Stored items
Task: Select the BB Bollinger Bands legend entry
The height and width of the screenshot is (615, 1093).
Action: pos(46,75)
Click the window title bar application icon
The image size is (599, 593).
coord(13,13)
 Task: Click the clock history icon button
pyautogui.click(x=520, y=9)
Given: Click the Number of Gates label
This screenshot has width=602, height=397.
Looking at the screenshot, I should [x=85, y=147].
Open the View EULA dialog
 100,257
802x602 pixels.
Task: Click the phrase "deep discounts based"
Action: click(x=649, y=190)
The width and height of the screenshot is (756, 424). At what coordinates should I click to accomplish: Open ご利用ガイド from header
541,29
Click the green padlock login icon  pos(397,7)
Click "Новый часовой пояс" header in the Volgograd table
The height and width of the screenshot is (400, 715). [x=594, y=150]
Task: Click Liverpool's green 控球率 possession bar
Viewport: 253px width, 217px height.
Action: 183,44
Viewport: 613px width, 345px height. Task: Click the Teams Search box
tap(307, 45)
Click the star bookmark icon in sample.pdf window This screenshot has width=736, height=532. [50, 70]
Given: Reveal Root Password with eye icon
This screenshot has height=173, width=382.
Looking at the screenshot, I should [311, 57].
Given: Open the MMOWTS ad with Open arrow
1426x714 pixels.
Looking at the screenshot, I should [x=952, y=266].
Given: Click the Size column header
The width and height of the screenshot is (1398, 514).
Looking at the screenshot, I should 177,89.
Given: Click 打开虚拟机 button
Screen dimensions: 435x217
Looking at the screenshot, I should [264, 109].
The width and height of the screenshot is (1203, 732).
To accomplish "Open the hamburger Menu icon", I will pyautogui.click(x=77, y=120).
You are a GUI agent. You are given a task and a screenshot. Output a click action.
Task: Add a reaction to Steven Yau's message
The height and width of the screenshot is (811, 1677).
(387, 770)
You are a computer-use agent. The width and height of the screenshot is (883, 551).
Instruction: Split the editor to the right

▶ Work request
Repeat every entry exactly, leaving nothing out.

▶ Solution
Task: Select the BB Bollinger Bands legend entry
The height and width of the screenshot is (615, 1093).
Action: pos(46,75)
Click the window title bar application icon
The image size is (599, 593).
coord(13,13)
 Task: Click the clock history icon button
pyautogui.click(x=520, y=9)
Given: Click the Number of Gates label
This screenshot has width=602, height=397.
Looking at the screenshot, I should [x=85, y=147].
Open the View EULA dialog
 100,257
802x602 pixels.
Task: Click the phrase "deep discounts based"
Action: click(x=649, y=190)
The width and height of the screenshot is (756, 424). At what coordinates should I click to accomplish: Open ご利用ガイド from header
541,29
Click the green padlock login icon  pos(397,7)
Click "Новый часовой пояс" header in the Volgograd table
The height and width of the screenshot is (400, 715). [x=594, y=150]
Task: Click Liverpool's green 控球率 possession bar
Viewport: 253px width, 217px height.
Action: 183,44
Viewport: 613px width, 345px height. Task: Click the Teams Search box
tap(307, 45)
Click the star bookmark icon in sample.pdf window This screenshot has width=736, height=532. [50, 70]
Given: Reveal Root Password with eye icon
This screenshot has height=173, width=382.
Looking at the screenshot, I should [311, 57].
Given: Open the MMOWTS ad with Open arrow
1426x714 pixels.
Looking at the screenshot, I should [x=952, y=266].
Given: Click the Size column header
The width and height of the screenshot is (1398, 514).
Looking at the screenshot, I should 177,89.
Given: Click 打开虚拟机 button
Screen dimensions: 435x217
Looking at the screenshot, I should [264, 109].
The width and height of the screenshot is (1203, 732).
To accomplish "Open the hamburger Menu icon", I will pyautogui.click(x=77, y=120).
You are a GUI agent. You are given a task and a screenshot. Output a click action.
Task: Add a reaction to Steven Yau's message
The height and width of the screenshot is (811, 1677).
(387, 770)
You are a computer-use agent. The width and height of the screenshot is (883, 551).
Instruction: Split the editor to the right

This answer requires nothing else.